● **本文抜粋**:
►
維摩経原典(鳩摩羅什訳・支謙訳)と日本語訳

◎『維摩詰所説経』弟子品第三 鳩摩羅什[350~409]訳
爾時、長者維摩詰、自念。「寝疾于床。世尊大慈、寧不垂愍。」
仏知其意。即告舍利弗。「汝行詣維摩詰問疾。」
舍利弗白仏言。「世尊。我不堪任詣彼問疾。所以者何。
憶念、我昔曽於林中宴坐樹下。時維摩詰来謂我言。
『唯舍利弗。不必是坐為宴坐也。
夫宴坐者、不於三界現身意、是為宴坐。
不起滅定而現諸威儀、是為宴坐。
不捨道法而現凡夫事、是為宴坐。
心不住内亦不在外、是為宴坐。
於諸見不動而修行三十七品、是為宴坐。
不断煩悩而入涅槃、是為宴坐。
若能如是坐者、仏所印可。』
時我世尊。聞説是語黙然、而止不能加報。
故我不任詣彼問疾。」

◎『維摩詰所説経』 弟子品第三 支謙[196頃~255頃]訳
於是長者維摩詰自念。「寝疾于床。念仏在心。仏亦悦可是長者。」
便告賢者舍利弗。「汝行詣 維摩詰問疾。」
舍利弗白仏言。「我不堪任詣彼問疾。所以者何。
憶念我昔常宴坐他樹下。時維摩詰来謂我言。
『唯舍利弗。不必是坐為宴坐也。
賢者坐、當如法不於三界現身意、是為宴坐。
不於内意有所住、亦不於外作二観、是為宴坐。
立於禅不滅意現諸身、是為宴坐。
於六十二見而不動、於三十七品而観行。
於生死労垢而不造、在禅行如泥洹。
若賢者、如是坐如是立、是為明暁如来坐法。』
時我世尊。聞是法黙而止不能加報。
故我不任詣彼問疾。」


◎日本語訳『維摩経』植木雅俊訳(岩波書店)
第3章:声聞と菩薩に見舞い派遣を問う
その時、リッチャヴィ族のヴィマラキールティ(維摩詰)[の心]にこの[思い]が生じた。
 「私は、病になって苦しみ、寝台に臥している。けれども、正しく完全に覚られた尊敬されるべき如来は、私のことを知ることもなく、私への哀れみの故に、病気の見舞いに誰かある人を遣されることはないのだろうか?」
 すると、世尊は、リッチャヴィ族のヴィマラキールティの[考えている]ことを察知された。
 そこで、世尊は、尊者シャーリプトラ(舎利弗)におっしゃられた。
 「シャーリプトラよ、あなたは、リッチャヴィ族のヴィマラキールティの病気見舞いに行くがよい」
 [世尊から]このように言われて、尊者シャーリプトラは、世尊にこのように言った。
 「世尊よ、私は、リッチャヴィ族のヴィマラキールティの病気見舞いに行くことに耐えられません。それは、どんな理由によってでしょうか? 世尊よ、私は、思い出します。ある時、私は、[多くの木々の中の]とある木の根もとで独居して沈思黙考していました。すると、リッチャヴィ族のヴィマラキールティが、その木の根もとのあるところ、そこへ近づいてきて、私にこのように言いました。
◄
● **データ抜粋**:
►
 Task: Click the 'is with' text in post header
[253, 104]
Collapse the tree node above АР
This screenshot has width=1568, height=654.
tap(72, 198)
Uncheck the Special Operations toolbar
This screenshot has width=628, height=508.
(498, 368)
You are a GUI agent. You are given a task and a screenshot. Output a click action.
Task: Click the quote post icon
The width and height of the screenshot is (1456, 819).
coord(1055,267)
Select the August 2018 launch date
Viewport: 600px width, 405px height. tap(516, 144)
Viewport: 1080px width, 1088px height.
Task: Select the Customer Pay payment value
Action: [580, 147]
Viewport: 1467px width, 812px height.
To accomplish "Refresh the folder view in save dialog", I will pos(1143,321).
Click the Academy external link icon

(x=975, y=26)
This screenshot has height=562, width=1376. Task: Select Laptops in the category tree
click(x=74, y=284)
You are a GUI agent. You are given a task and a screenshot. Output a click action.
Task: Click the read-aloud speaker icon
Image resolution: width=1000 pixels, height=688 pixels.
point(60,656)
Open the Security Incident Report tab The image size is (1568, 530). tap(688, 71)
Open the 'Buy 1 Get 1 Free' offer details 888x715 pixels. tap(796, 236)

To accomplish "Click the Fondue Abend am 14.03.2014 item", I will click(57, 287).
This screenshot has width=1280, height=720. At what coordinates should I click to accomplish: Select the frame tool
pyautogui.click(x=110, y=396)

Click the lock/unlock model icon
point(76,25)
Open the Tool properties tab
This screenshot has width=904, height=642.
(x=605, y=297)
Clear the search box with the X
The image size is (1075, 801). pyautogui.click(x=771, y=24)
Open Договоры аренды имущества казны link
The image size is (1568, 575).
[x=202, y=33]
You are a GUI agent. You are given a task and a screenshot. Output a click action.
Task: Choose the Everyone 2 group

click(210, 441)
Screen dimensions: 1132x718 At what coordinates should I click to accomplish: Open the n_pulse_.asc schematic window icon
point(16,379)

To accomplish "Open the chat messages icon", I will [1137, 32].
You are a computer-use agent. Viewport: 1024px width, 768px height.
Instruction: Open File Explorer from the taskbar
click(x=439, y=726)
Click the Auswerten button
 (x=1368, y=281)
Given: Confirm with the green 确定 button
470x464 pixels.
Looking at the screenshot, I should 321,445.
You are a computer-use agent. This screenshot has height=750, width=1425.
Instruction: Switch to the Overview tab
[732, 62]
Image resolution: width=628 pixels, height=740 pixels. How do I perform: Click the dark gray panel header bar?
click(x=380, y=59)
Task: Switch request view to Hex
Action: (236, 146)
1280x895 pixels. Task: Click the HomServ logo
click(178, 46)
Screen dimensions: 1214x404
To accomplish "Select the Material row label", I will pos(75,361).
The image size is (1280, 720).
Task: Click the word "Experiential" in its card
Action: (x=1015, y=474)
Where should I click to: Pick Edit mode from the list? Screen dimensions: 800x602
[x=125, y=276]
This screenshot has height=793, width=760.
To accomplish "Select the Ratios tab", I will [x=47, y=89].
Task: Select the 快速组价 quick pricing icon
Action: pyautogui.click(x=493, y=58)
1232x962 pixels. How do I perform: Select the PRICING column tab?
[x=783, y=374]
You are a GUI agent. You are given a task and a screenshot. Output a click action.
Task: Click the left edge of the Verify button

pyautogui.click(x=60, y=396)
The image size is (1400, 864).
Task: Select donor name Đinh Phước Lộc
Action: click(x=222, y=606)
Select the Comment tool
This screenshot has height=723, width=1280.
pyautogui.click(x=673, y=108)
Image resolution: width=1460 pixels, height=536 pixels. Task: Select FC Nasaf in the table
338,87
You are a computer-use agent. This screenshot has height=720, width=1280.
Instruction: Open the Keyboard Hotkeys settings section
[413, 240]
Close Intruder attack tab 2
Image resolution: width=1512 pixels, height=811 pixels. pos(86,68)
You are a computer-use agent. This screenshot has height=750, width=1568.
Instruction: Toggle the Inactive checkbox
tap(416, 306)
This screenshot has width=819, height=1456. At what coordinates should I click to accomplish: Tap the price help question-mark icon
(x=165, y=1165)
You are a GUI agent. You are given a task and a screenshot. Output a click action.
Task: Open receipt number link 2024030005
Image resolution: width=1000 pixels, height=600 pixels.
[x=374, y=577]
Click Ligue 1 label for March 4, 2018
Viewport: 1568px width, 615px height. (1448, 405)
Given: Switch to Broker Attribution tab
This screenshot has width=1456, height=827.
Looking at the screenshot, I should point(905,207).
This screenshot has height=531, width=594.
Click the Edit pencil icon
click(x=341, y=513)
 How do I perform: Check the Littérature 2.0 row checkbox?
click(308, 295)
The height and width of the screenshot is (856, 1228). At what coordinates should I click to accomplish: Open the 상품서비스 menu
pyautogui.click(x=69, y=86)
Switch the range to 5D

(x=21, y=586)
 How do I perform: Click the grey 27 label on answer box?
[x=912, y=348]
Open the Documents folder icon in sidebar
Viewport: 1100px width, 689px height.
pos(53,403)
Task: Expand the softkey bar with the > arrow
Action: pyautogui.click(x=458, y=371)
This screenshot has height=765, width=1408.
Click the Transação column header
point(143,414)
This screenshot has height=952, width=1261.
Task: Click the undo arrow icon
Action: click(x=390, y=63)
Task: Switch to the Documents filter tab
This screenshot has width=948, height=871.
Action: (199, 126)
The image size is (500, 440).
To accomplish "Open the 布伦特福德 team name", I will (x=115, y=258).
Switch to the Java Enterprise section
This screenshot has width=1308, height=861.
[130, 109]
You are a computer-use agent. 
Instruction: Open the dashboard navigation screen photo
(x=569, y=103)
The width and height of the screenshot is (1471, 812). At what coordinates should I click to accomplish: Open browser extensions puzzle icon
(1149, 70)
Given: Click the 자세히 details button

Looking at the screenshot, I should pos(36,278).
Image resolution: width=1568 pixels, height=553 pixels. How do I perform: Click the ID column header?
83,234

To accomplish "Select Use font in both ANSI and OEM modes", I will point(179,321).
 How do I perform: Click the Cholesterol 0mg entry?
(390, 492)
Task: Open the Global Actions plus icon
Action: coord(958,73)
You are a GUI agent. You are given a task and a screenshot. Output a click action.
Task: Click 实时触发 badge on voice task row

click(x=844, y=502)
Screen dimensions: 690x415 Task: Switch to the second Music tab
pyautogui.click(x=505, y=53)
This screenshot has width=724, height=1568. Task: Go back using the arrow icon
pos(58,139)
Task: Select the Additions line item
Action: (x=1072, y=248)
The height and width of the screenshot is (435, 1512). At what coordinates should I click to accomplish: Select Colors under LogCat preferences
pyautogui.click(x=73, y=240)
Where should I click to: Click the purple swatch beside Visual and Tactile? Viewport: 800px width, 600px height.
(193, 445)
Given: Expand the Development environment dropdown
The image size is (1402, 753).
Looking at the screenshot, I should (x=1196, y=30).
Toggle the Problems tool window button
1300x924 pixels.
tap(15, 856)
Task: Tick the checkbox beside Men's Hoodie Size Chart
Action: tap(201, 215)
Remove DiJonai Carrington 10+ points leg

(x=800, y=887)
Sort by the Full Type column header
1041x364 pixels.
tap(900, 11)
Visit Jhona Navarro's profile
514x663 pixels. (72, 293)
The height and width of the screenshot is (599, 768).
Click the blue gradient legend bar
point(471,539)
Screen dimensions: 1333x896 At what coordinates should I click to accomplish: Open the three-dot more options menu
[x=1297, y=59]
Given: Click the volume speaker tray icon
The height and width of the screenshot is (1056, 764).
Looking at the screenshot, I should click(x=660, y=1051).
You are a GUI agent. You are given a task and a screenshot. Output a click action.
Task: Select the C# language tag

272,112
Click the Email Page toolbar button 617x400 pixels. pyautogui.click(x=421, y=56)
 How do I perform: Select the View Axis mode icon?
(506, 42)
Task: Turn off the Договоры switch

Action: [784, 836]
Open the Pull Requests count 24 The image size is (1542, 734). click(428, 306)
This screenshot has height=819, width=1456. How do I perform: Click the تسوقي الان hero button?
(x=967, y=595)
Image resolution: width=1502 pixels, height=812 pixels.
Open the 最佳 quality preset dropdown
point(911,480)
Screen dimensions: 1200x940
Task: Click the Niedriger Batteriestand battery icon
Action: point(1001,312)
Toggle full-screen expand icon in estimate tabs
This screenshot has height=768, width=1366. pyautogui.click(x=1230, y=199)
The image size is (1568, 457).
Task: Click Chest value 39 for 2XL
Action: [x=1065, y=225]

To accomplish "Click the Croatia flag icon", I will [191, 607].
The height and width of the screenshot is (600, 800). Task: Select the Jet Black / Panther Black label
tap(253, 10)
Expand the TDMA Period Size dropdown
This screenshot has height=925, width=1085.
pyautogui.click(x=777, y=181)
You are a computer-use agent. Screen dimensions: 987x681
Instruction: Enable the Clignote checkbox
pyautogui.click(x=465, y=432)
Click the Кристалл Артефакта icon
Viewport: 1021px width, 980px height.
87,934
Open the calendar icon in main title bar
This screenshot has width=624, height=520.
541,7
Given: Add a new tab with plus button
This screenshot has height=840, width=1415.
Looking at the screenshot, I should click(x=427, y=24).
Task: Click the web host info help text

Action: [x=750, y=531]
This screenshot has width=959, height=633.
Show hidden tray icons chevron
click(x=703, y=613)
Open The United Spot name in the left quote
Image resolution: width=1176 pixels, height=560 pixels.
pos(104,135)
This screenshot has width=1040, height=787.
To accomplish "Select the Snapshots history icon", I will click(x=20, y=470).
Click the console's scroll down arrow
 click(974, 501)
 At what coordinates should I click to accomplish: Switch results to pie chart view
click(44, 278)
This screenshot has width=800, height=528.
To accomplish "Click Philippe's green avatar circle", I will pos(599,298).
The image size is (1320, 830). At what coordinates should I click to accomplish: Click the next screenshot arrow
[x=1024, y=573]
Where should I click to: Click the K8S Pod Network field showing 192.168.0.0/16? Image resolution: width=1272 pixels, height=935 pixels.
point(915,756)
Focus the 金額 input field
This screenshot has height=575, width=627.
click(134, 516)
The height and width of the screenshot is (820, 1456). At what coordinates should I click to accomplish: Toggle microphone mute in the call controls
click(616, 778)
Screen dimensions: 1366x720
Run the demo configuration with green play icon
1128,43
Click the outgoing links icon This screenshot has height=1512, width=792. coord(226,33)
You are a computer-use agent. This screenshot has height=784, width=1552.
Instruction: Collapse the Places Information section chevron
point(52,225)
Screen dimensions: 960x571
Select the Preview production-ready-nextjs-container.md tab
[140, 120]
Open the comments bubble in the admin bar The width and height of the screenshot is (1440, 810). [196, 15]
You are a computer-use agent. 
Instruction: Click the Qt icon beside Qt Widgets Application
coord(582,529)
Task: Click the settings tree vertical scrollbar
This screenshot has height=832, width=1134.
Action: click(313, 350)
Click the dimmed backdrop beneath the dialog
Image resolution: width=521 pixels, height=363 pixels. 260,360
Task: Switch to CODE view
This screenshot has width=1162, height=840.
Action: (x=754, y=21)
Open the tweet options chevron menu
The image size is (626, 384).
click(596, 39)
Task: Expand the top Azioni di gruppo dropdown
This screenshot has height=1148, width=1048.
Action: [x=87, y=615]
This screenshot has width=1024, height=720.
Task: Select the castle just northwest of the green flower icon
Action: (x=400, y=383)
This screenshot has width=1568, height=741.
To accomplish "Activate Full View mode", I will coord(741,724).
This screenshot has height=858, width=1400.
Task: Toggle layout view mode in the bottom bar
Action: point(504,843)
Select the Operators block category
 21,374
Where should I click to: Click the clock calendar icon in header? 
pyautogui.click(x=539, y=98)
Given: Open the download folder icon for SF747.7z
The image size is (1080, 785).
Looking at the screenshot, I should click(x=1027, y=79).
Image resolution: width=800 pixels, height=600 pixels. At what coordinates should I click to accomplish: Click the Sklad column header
◄
● **課題 1**:
データの行のうち、「The height and width of the screenshot is (600, 800).」を含む行に始まり「Action: [x=750, y=531]」を含む行で終わる部分を、両端の行も含めてそのまま書き写すこと。
● **課題 2**:
維摩経の日本語訳の文章を、最後の文の後から書き進めること。

● **解答 1**:
The height and width of the screenshot is (600, 800). Task: Select the Jet Black / Panther Black label
tap(253, 10)
Expand the TDMA Period Size dropdown
This screenshot has height=925, width=1085.
pyautogui.click(x=777, y=181)
You are a computer-use agent. Screen dimensions: 987x681
Instruction: Enable the Clignote checkbox
pyautogui.click(x=465, y=432)
Click the Кристалл Артефакта icon
Viewport: 1021px width, 980px height.
87,934
Open the calendar icon in main title bar
This screenshot has width=624, height=520.
541,7
Given: Add a new tab with plus button
This screenshot has height=840, width=1415.
Looking at the screenshot, I should click(x=427, y=24).
Task: Click the web host info help text

Action: [x=750, y=531]

● **解答 2**:
 『尊者シャーリプトラよ、あなたが独居して沈思黙考しているような、そのようなやり方で沈思黙考することを企てるべきではない。
 しかるに、三界において身体も、あるいは心も現ずることがないように、そのように、[あなたは]沈思黙考するべきである。
滅尽[定]から背を向けずに、[行・住・坐・臥の四つからなる]すべての威儀において現ずるように、そのように[あなたは]沈思黙考するべきである。
 [覚りを]達成したという特徴を棄てることなく、凡人の諸々の特徴において現ずるように、そのように[あなたは]沈思黙考するべきである。
 あなたの心が、自分[の中]にあるのでもなく、[自分を]離れて活動しているのでもないように、そのように[あなたは]沈思黙考するべきである。
あらゆる[誤った]見解(邪見)に行き着くことを避けることなく、覚りを助ける三十七の[修行]法(三十七助道法)において現ずるように、そのように[あなたは]沈思黙考するべきである。
[六道における]生存の循環(輪廻)に繋がれている煩悩を断ち切ることなく涅槃に入るように、そのように[あなたは]沈思黙考するべきである。
 尊者シャーリプトラよ、このように独居して沈思黙考を行なうところの人たち、それらの人たちの沈思黙考を、世尊は認可されるのである』と。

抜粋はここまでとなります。